Ranieri senza gruppo «Lavoro per la città, ai partiti non ci penso»

5 Ottobre 2024

Il vicesindaco non ha più consiglieri: in 3 sono passati a FdI Il sindaco Paolini: «Lo rispetto e ringrazio: resta in giunta»

LANCIANO. «È comprensibile la scelta dei consiglieri comunali di passare al gruppo di Fratelli d'Italia, ma personalmente, al momento, ho in mente solo Lanciano». Il vicesindaco e pluri assessore Danilo Ranieri è al lavoro quando è chiamato a commentare il nuovo scacchiere politico all'interno dell'amministrazione Paolini. «Sono concentrato sulle cose da fare», spiega, «e sono tante, dall'allestimento della nuova stagione teatrale alla nuova programmazione fiscale per il rientro delle morosità oltre a una serie di altri temi dallo sport al turismo».
Il recente passaggio dei consiglieri Dalila Di Loreto, Michele La Scala e Giuseppe Luciani, prima dalla Lega al gruppo misto, e infine dal gruppo misto alle fila del partito del presidente della Regione Marco Marsilio e della premier Giorgia Meloni, era nell'aria da tempo, ma si è concretizzato solo in questi giorni e ha provocato anche qualche strappo. Il primo proprio in quello del gruppo misto. Gli ex Lega, fedelissimi del consigliere regionale Nicola Campitelli, con in testa lo stesso vicesindaco Ranieri, hanno infatti seguito il passaggio di Campitelli a FdI fin dallo scorso anno. E la scelta di uscire dalla Lega e aderire al gruppo misto anche se non era stata vista di buon occhio all'interno dell'amministrazione (il consigliere Fernando De Rentiis aveva chiesto le dimissioni di Ranieri) aveva compattato il gruppo e consentito di proseguire il lavoro amministrativo.
Ma oggi il vicesindaco Ranieri è solo, non avendo più un gruppo di appoggio. E la cosa può essere letta da più angolazioni, abbandono o isolamento? Ranieri al momento è sereno. Alla domanda se è in contatto con altri gruppi è categorico: «Non sto lavorando a squadre personali, né sono in trattativa con partiti di maggioranza. Sono a disposizione del sindaco Filippo Paolini e dei consiglieri tutti per continuare a concorrere agli interessi e ai bisogni della nostra città, a prescindere dalle appartenenze e consistenze consiliari.
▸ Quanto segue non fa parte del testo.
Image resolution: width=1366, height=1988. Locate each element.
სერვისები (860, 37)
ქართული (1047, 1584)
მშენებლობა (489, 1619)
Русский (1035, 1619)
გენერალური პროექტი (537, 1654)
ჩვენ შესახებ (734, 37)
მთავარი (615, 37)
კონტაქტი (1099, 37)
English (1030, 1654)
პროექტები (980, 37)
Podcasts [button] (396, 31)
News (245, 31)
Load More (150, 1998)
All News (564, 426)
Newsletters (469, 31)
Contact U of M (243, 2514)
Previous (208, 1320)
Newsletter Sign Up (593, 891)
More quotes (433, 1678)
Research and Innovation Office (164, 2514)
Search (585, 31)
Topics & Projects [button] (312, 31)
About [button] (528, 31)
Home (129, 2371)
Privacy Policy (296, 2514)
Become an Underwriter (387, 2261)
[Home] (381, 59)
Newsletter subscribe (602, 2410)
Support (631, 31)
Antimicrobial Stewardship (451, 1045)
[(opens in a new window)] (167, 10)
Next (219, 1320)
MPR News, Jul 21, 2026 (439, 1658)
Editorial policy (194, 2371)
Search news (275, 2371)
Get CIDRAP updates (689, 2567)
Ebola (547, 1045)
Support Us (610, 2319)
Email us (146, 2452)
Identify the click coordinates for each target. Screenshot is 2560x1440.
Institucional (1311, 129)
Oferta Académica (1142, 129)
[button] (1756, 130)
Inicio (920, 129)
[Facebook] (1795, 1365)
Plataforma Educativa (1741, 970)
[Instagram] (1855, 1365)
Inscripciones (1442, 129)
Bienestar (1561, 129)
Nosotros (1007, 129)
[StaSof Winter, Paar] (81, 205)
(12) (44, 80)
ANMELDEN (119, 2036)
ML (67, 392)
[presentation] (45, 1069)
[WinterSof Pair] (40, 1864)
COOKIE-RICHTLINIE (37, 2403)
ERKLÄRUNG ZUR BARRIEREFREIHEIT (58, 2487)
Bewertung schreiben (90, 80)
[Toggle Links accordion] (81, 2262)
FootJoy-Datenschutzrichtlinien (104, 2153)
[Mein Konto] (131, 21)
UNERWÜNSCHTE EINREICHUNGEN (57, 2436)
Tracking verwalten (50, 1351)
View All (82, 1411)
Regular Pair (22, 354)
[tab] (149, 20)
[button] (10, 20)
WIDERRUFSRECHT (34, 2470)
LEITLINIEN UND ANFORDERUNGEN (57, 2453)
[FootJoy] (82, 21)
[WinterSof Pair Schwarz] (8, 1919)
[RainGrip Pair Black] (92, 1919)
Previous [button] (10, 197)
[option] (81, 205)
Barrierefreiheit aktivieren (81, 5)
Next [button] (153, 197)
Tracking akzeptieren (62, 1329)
Sono confidente che il nuovo gruppo di FdI saprà essere in campo, con ancora più forza, sugli obiettivi per la nostra Lanciano e auguro loro un grande in bocca al lupo».
La squadra di governo però si sbilancia. Fratelli d'Italia detiene il 40% delle "quote" amministrative, conta un assessore, Paolo Bomba (lavori pubblici, traffico e mobilità), il presidente del consiglio comunale, Gemma Sciarretta, e cinque consiglieri: i tre nuovi ingressi del gruppo misto e i consiglieri Gabriele Di Bucchianico e Gianluca D'Intino. E mentre nel nuovo scenario partitico alcuni assessori possono contare su consiglieri di riferimento pur nel passaggio di casacche, come ad esempio Tonia Paolucci in Forza Italia che in consiglio resta però con i suoi consiglieri di “Libertà in azione” e quelli già aderenti al partito fondato da Silvio Berlusconi e l'assessore Graziella Di Campli, di recente passata alla Lega, che conserva il suo gruppo civico “Lanciano che verrà” rappresentato in consiglio da Paolo Benitendi, per Ranieri la prospettiva al momento è quella di restare solo e, plausibilmente, senza paracadute in caso di richieste di dimissioni che, per assurdo, potrebbero arrivare proprio dagli ex Lega ed ex gruppo misto.
A mettere il punto nel valzer di casacche è, per il momento, sempre il primo cittadino. «Lo statuto prevede che si possa ricorrere ad assessori esterni», rimarca Paolini, «e al momento nessuno mi ha chiesto la testa di Danilo che personalmente rispetto e ringrazio per il lavoro svolto e che resta dov'è. I partiti passano, quello che resta sono i programmi amministrativi».